O projeto Arte Nativa prevê oficinas orientadas para a criação de multiplicadores, isto é, profissionais de associações, professores de escolas e mesmo profissionais das cooperativasalém - que vão aprender todas as técnicas da produção de Arte com Latas de Alumínio, podendo repassar esses conhecimentos para seus grupos comunitários (ou cooperados) associados. Depois de participar da Oficina Arte Nativa, onde os multiplicadores recebem aulas e adquirem técnicas, eles passam a organizar cursos abertos de artesanato, levando o conhecimento para um número cada vez maior de pessoas.
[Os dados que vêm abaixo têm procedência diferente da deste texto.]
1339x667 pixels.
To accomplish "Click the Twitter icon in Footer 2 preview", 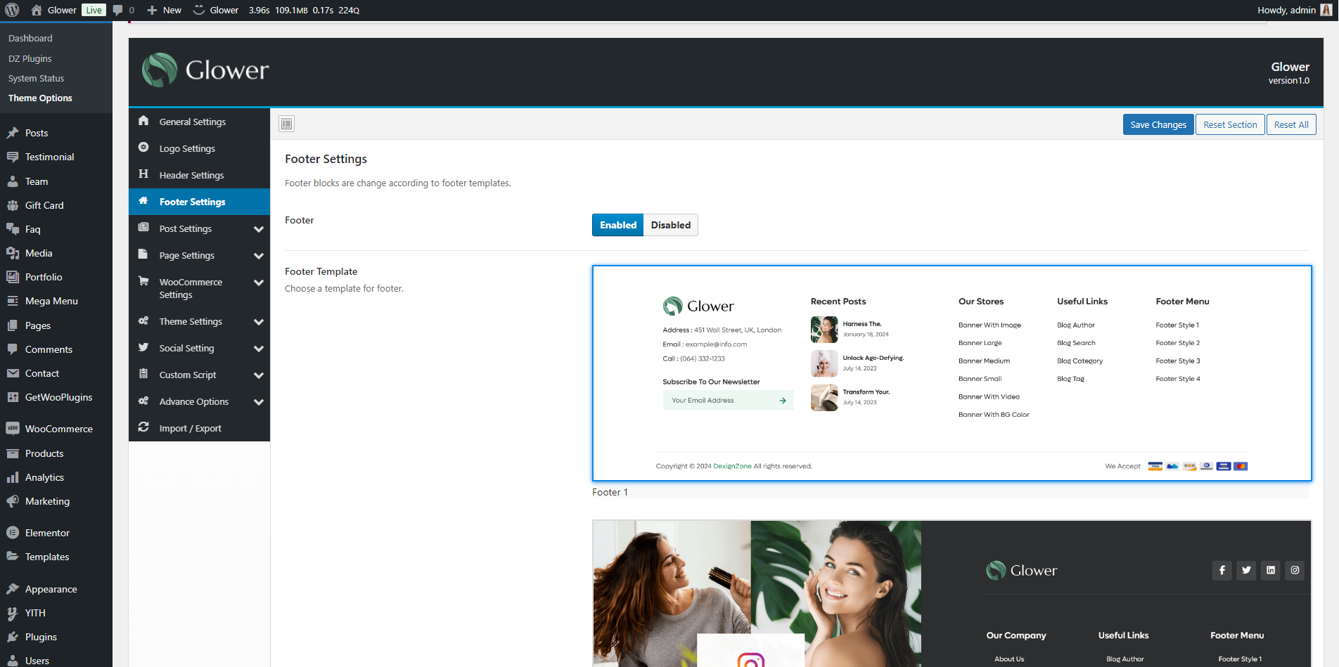I will point(1246,570).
A produção de objetos artísticos pode ser feita pelo próprio catador, bem como pode ser extendida para seus familiares, aumentando o volume de produção e a renda derivada.
Potencial de Impacto na Renda dos Coletadores
Com o beneficiamento do alumino pela técnica de Arte em Alumínio sobre Papel que ensinamos , a partir de uma única latinha é possível produzir até 20 itens em média (exemplos: broches, imãs de geladeira), que podem ser vendidos à razão de 1 à 3 reais cada um - chegando-se ao resultado de até R$ 60,00 por latinha, em média, cerca de R$30.
Ao vender um 1 kg de latinhas (75 latinhas) por R$2, o catador fatura 3 centavos por latinha Comparando-se com o faturamento médio dos objetos de arte, o faturamento cresce 1000 vezes o valor obtido na venda da latinha por peso.
Isto significa agregar valor à razão de 10.000 por cento!!!
A transformação das latinhas descartadas de alumínio em obras de arte e decoração é uma operação inovadora, que foi possível através do uso da técnica de Arte em Alumínio Sobre Papel, desenvolvida pelo artista Ferruccio Marco Giorgini, no ano de 2006 - e desde então tem sido aprimorada.